For approximately thirty years, the Household Food Security Report has been the definitive source for understanding food access in the U.S. It utilized a gold-standard survey, consistently administered to households, asking detailed questions relating to food insecurity. This annual report should have been indispensable; it’s comparable in importance to the unemployment rate or the poverty rate. It was the essential tool used to evaluate the effectiveness of core federal nutrition programs like the Supplemental Nutrition Assistance Program (SNAP), and to help food banks, non-profits, and state policymakers target resources to the communities that needed help the most.
The USDA’s decision comes on the heels of historic cuts to federal nutrition assistance programs. The removal of the Household Food Security Report essentially eliminates the primary metric of accountability for these major policy changes. When advocates argue that recent cuts to SNAP will increase hardship, the most powerful evidence to back that claim is the food insecurity data itself. Without this high-quality annual data, tracking food insecurity nationally becomes extremely difficult. It will be significantly harder for researchers and the public to prove a direct link between policy changes and a rise in hunger. Additionally, when the next national crisis hits, policymakers will lack the crucial information needed to rapidly assess the situation and deliver targeted relief. The reality is simple: You don't solve a crisis by ceasing to measure it.
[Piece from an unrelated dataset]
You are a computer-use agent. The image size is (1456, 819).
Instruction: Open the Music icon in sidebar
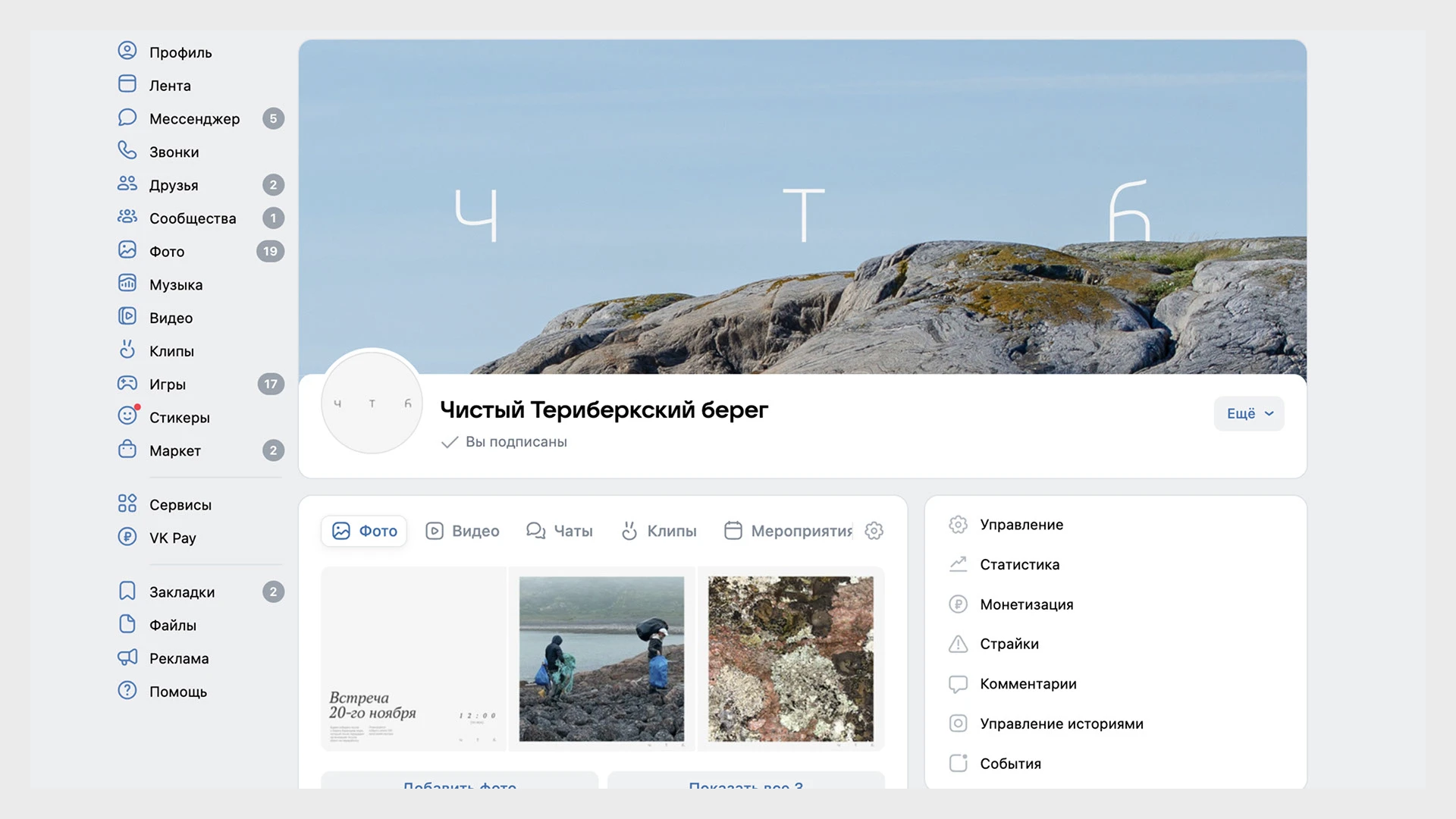coord(127,284)
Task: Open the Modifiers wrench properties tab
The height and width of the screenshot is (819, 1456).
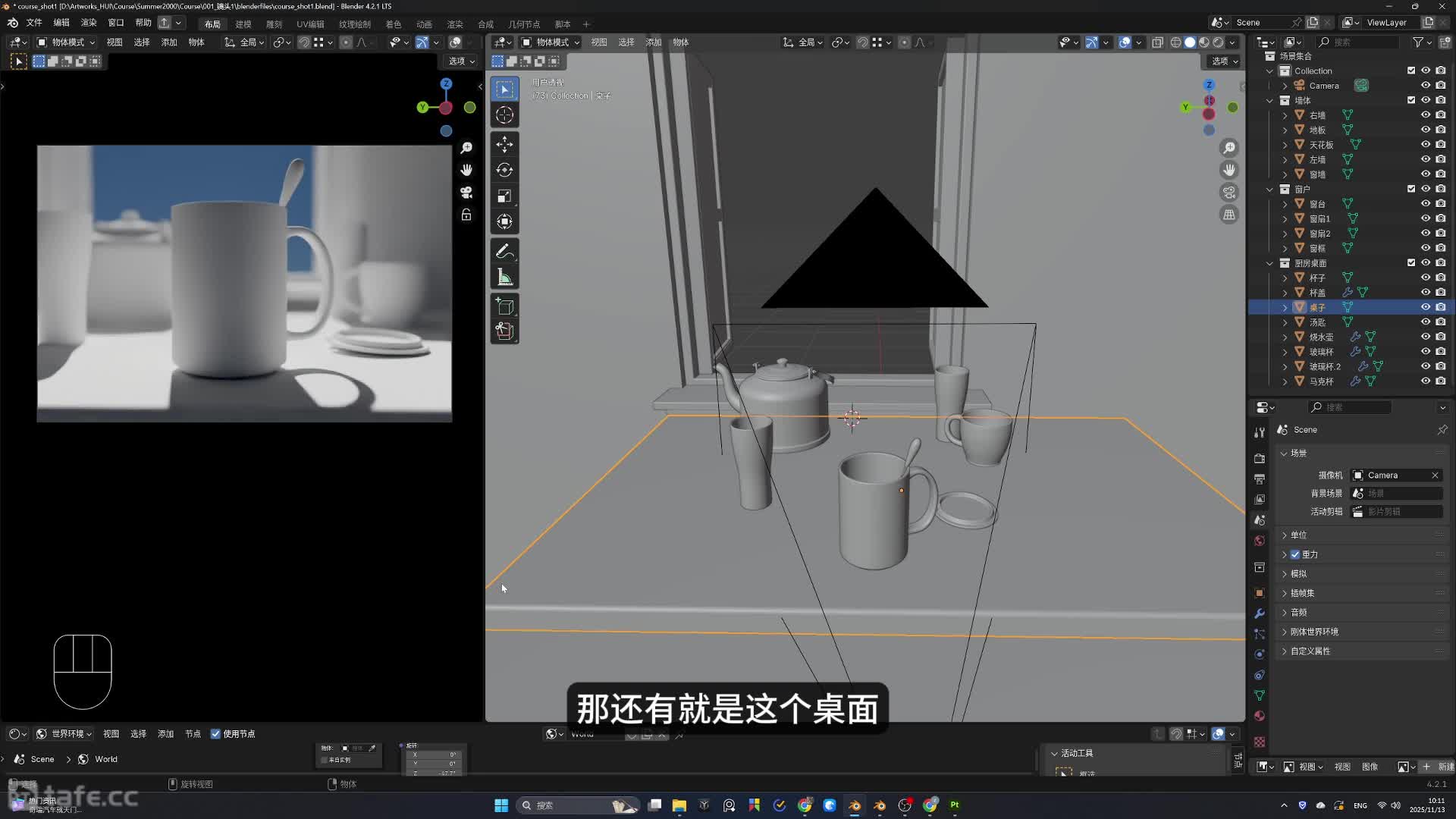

While non-profit and private research groups may scramble to fill the gap, they cannot replicate the scale, consistency, or national reach of a government-administered survey. We are now in a new era of data scarcity on one of the country’s most fundamental social issues. By dismantling the nation’s primary hunger gauge, the administration is making the millions of families struggling to feed their children and themselves that much harder to see, and therefore, that much easier to ignore. It’s up to local advocates, community leaders, and the media to ensure that just because the government stops counting the hungry, we don't stop caring about them.